According to Frank Borman’s recollections, NASA did not give instructions on the content of the greeting. “We were told that on Christmas Eve we would have the largest audience ever to watch or listen to a Broadcast,” the astronaut recalled. “And the only instruction we got from NASA was to do something appropriate.”
The audience was indeed huge — about a quarter of the world’s population.
The most important photograph of the twentieth century
On the third orbit around the Moon, the astronauts admired the landscape: the blue ball that was home to all of humanity floated above the jagged lunar landscape. Of course, the astronauts had already seen the Earth and contemplated the Moon, but now they saw them together. William Anders took a shot that went down in history as “Earthrise over the Lunar Horizon”
This picture was called the most important photograph of the twentieth century. However, a slightly modified version of the image went down in history.
When the photo was presented to the media, the Moon was standing on the right side of the picture, and the Earth was hanging in the darkness on the left. Nine years later, George Lucas used this angle in Star Wars to depict the appearance of the Death Star near the planet Yavin. However, later the image was rotated 90° and this is how it went down in history. The Moon became a plane with a horizon, and the darkness of space became the sky in which the Earth rises. According to NASA experts, this angle makes the image more personal: it evokes associations with a familiar sunrise or moonrise and helps the observer find their place in the image.
Returning home
The crew was returning home from their lunar journey during the Christmas holidays and NASA had to coordinate the flight dates with the US Navy. It was the Navy that was responsible for delivering the astronauts after their splashdown. The head of NASA’s manned program traveled personally to meet with Admiral McCain to convince him to recall several hundred servicemen from their furlough.
The admiral immediately agreed because he believed that American achievements in space could boost the morale of the nation, including the military who had participated in the Vietnam War. The commander’s son, the future senator and great friend of Ukraine, John McCain, was a prisoner of war in Vietnam at the time.
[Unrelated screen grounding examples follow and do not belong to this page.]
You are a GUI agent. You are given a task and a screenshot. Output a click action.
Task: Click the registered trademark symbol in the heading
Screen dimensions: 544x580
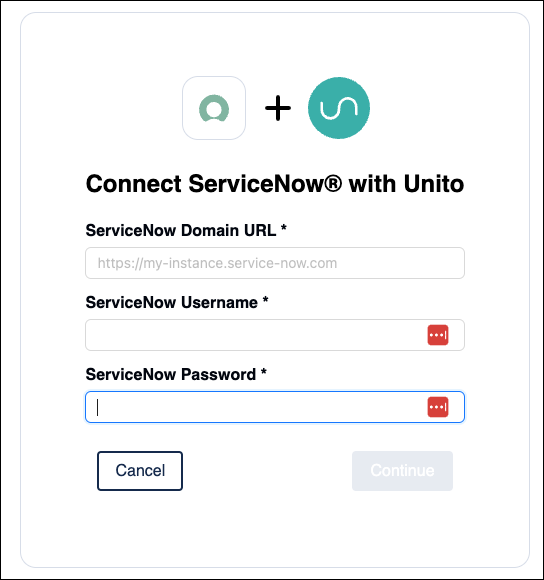tap(334, 183)
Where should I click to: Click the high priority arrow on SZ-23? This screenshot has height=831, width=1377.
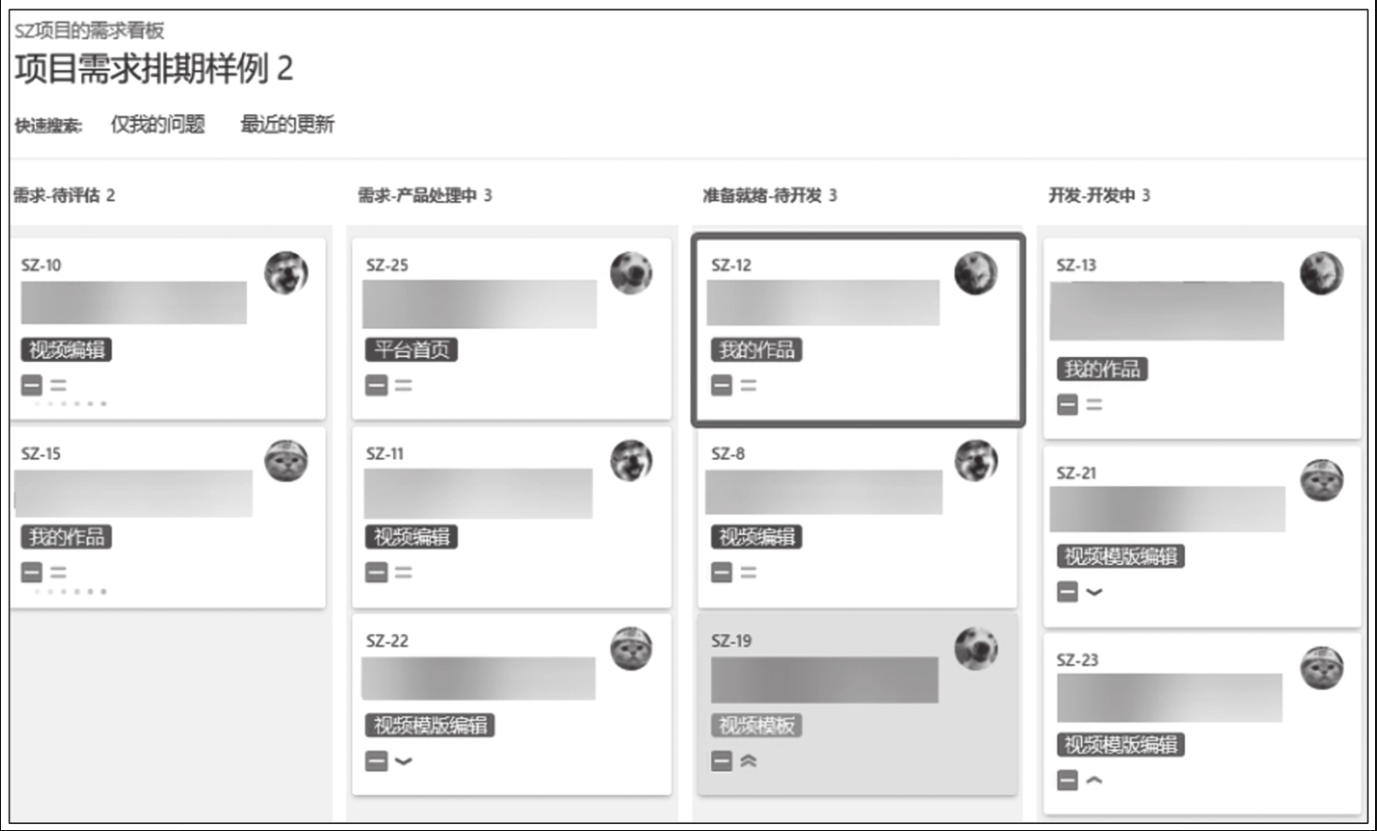[x=1094, y=780]
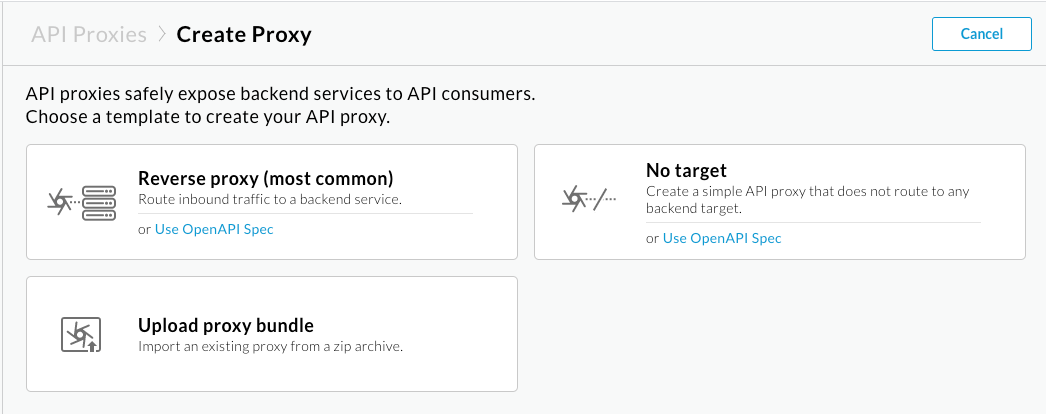Click the Reverse proxy server icon
Viewport: 1046px width, 414px height.
(82, 202)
And one more interesting fact. While the crew was flying around the Moon, the daughter of the newly elected US President Nixon and the grandson of President Eisenhower were getting married on Earth. And at their wedding, the first toast was to Apollo 8! Thus, the 37th and 34th US presidents were matchmakers.
Now it’s a tradition
Since then, the tradition of celebrating Christmas in space has established. On orbit, astronauts sing songs, exchange gifts, decorate the ISS with festive socks for gifts, and watch Christmas movies to cheer up at an altitude of several hundred kilometers above the Earth.